* **Reading text**:
★ ★ ★ ★
The Office Property Market appears to have surpassed the Retail Property Market in terms of being perceived by brokers as the weakest of the 3 major commercial property markets in South Africa.
John Loos, Property Sector Strategist for FNB says this is the overarching outcome of the latest FNB Property Broker Survey, relating to supply and demand in the Industrial, Retail and Office sector. Loos outlined the following key themes, based on the survey:
- The Industrial Property Market is still perceived to be the strongest of the three.
- However, a very weak perceived demand-supply balance in all 3 property classes has continued in the 4th quarter survey.
- In the area of Industrial Property, it appears to be that the 3 coastal metros, i.e. Cape Town, Nelson Mandela Bay and Ethekwini, are where the relative market strength lies, with Gauteng metro regions being the area of relative weakness, Johannesburg being especially weak.
- Greater Johannesburg comes out with the weakest demand-supply balance readings in all 3 major property sectors.
- Given a major bias towards “oversupply” in all 3 major commercial property markets, we remain of the expectation that 2021 will see a continuation of a decline in average values on commercial property, following our view that this was the case in 2020 (MSCI annual data not yet available for 2020).
- The Office Property Sector is seen as the weakest of the 3 major property classes, with a significant proportion of survey respondents perceiving many companies to be re-assessing their office space requirements considering the successful lockdown-related remote working period.
“Brokers continue to see all 3 major commercial property buying/selling markets as substantially oversupplied, by segment the Office Market being the most oversupplied by major metro, with Johannesburg being the most oversupplied,” adds Loos.
Loos explains that “perceptions relating to demand relative to supply remain weak, regardless of whether one views the bias towards increasing time on the market, or the perceptions of demand vs supply”.
The 3rd and 4th quarter 2020 surveys, which were subsequent to the COVID-19 ‘‘hard lockdown’’ of the 2nd quarter, did show a mildly smaller bias by brokers towards ‘‘oversupply’’ in the buying-selling markets of the Industrial and Retail Property Markets, he says.
“However, this was not the case in the Office Property Market, where the ‘‘oversupplied’’ bias continued to become stronger. But all 3 markets have a strong oversupplied market: bias, and this appears reflective of the deep economic recession in which South Africa’s economy has found itself in.
★ ★ ★ ★
* **Information shown**:
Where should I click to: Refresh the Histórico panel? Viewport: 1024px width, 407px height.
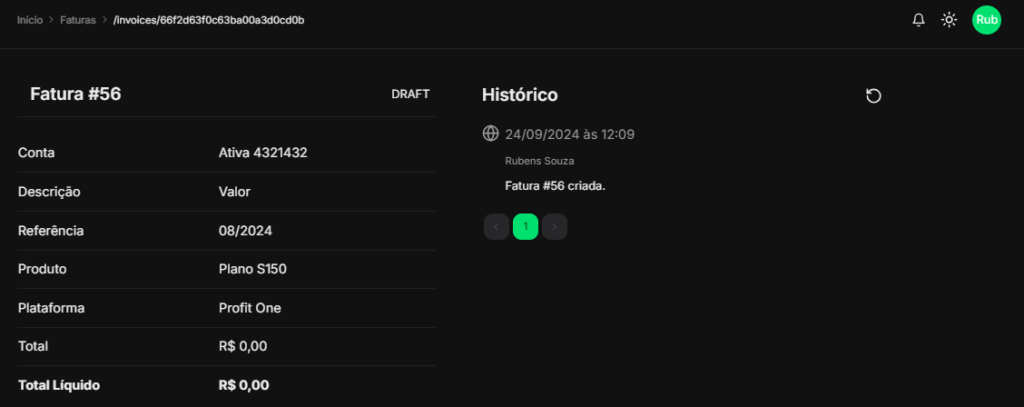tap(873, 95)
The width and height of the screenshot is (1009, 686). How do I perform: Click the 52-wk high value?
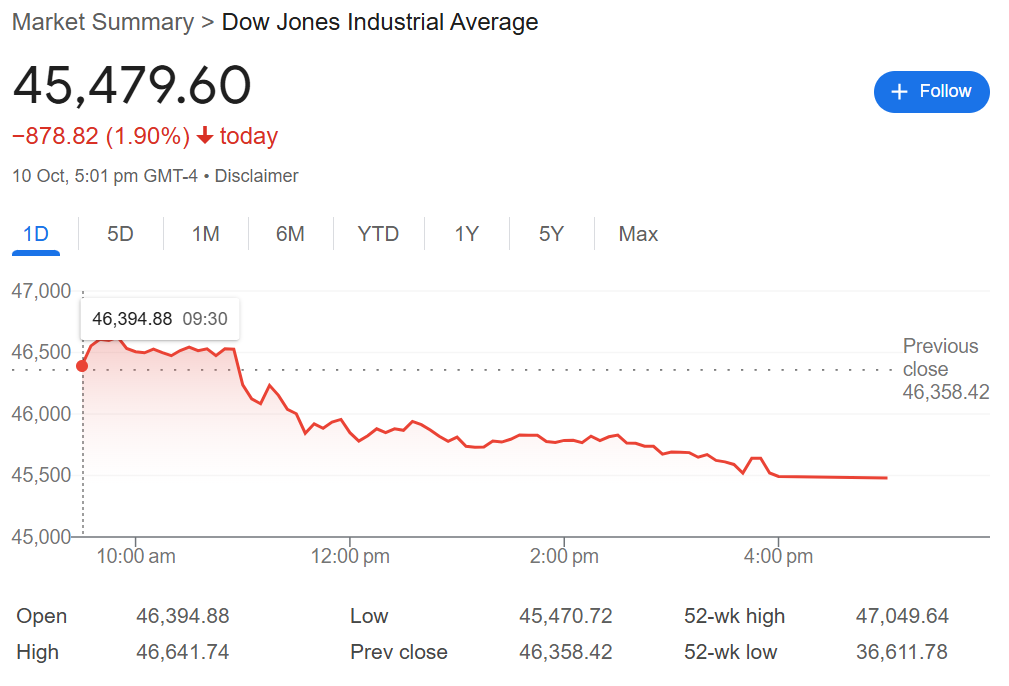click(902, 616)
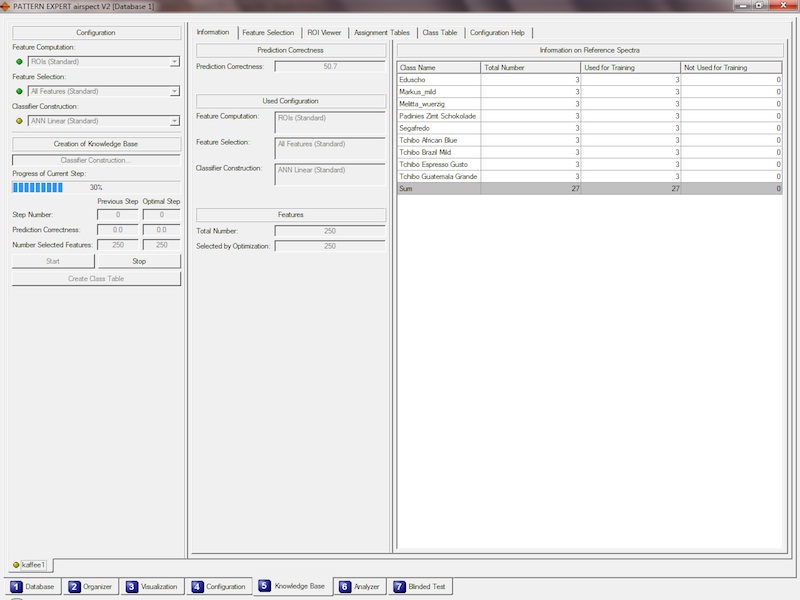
★ ★ ★ ★
* **Assignment 1**:
Using the property survey text, state whether each statement agrees with it, and support each yes or no with the deciding words quoted from the text. (a) The Industrial Property Market is perceived as the strongest of the three major markets. (b) Greater Johannesburg shows the strongest demand-supply balance readings in all three major property sectors. (c) The 3rd and 4th quarter 2020 surveys showed a smaller oversupply bias in the Office Property Market.
* **Assignment 2**:
Revise the property survey text starting at "John Loos, Property" and ending at "major property sectors.", changing "3 coastal metros" to "three coastal metros".
The data come from a source separate from the property survey text.

* **Response area 1**:
(a) Yes: "The Industrial Property Market is still perceived to be the strongest of the three."
(b) No: "Greater Johannesburg comes out with the weakest demand-supply balance readings in all 3 major property sectors."
(c) No: "However, this was not the case in the Office Property Market, where the ‘‘oversupplied’’ bias continued to become stronger."

* **Response area 2**:
John Loos, Property Sector Strategist for FNB says this is the overarching outcome of the latest FNB Property Broker Survey, relating to supply and demand in the Industrial, Retail and Office sector. Loos outlined the following key themes, based on the survey:
- The Industrial Property Market is still perceived to be the strongest of the three.
- However, a very weak perceived demand-supply balance in all 3 property classes has continued in the 4th quarter survey.
- In the area of Industrial Property, it appears to be that the three coastal metros, i.e. Cape Town, Nelson Mandela Bay and Ethekwini, are where the relative market strength lies, with Gauteng metro regions being the area of relative weakness, Johannesburg being especially weak.
- Greater Johannesburg comes out with the weakest demand-supply balance readings in all 3 major property sectors.